This is a complicated issue and I have asked a broad range of stakeholders to consider the issues and contribute to the initial design work for the new prominence framework. 

This includes TV broadcasters, television and set-top box manufacturers, operating system providers, streaming services, telecommunications operators and consumer representative groups. 

The Government will continue to progress the development of the framework over the remainder of 2022, with broader public consultation on a prominence proposal to commence later this year.  

Here I also note that the radio industry has raised issues associated with the prominence of their services on car audio systems and connected devices. 

Whether local content is being consumed visually or aurally, the principles are the same.

This is something that the Government will look at once the television prominence framework is more advanced, and we can take on board the learnings from that process.  

The Government has also committed to reviewing the anti-siphoning scheme and list. 

This supports another of the media reform objectives I noted earlier: ensuring that all Australians have equitable access to media services and content, regardless of how much they earn or where they live. 

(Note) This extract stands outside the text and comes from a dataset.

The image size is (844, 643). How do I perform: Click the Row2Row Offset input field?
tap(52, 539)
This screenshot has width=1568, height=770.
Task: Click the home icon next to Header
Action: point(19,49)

The Albanese Government is committed to equity, and recognises the need for events of national importance and cultural significance to remain free of charge and accessible to the Australian public. 

The anti-siphoning scheme operates to support this outcome, regulating the order in which television broadcasting rights to important events may be acquired by subscription and free-to-air TV broadcasters. 

However, it is a regulatory mechanism that was developed some 30 years ago and it is timely to assess whether it remains fit for purpose and whether changes may be warranted. 

I initiated the review last month and this is being supported by a consultation process, allowing all those with an interest to contribute.   

Submissions will be open until 6 December and next steps will be informed by the consultation, with the Government to make further announcements ahead of the expiry of the current list in April next year. 

Moving on to Australian content on streaming services, streaming services are one of the most popular ways Australians consume screen and music content.

However, unlike free-to-air commercial broadcasting services and subscription television, these streaming services have no requirements to invest in, or make Australian content available.

This goes to another of the previously mentioned media reform objectives: the desire to consistently regulate services and achieve key policy objectives with the flexibility to accommodate new and emerging services and technologies.

As part of the development of the National Cultural Policy, my colleague, the Hon Tony Burke MP, Minister for the Arts, has been examining the availability of Australian screen content on streaming platforms – an Arts/Comms crossover issue that our two offices are working on together.  

A National Cultural Policy is a broad, comprehensive roadmap for Australia’s arts and culture that touches all areas of government.

It will inform work in the Communications Portfolio to modernise media regulation and update analog-era broadcasting legislation for the digital age.

The Government will have more to say about Australian screen content on streaming platforms in due course. 

In addition, the Government has committed to progress measures to support a sustainable and diverse media sector. 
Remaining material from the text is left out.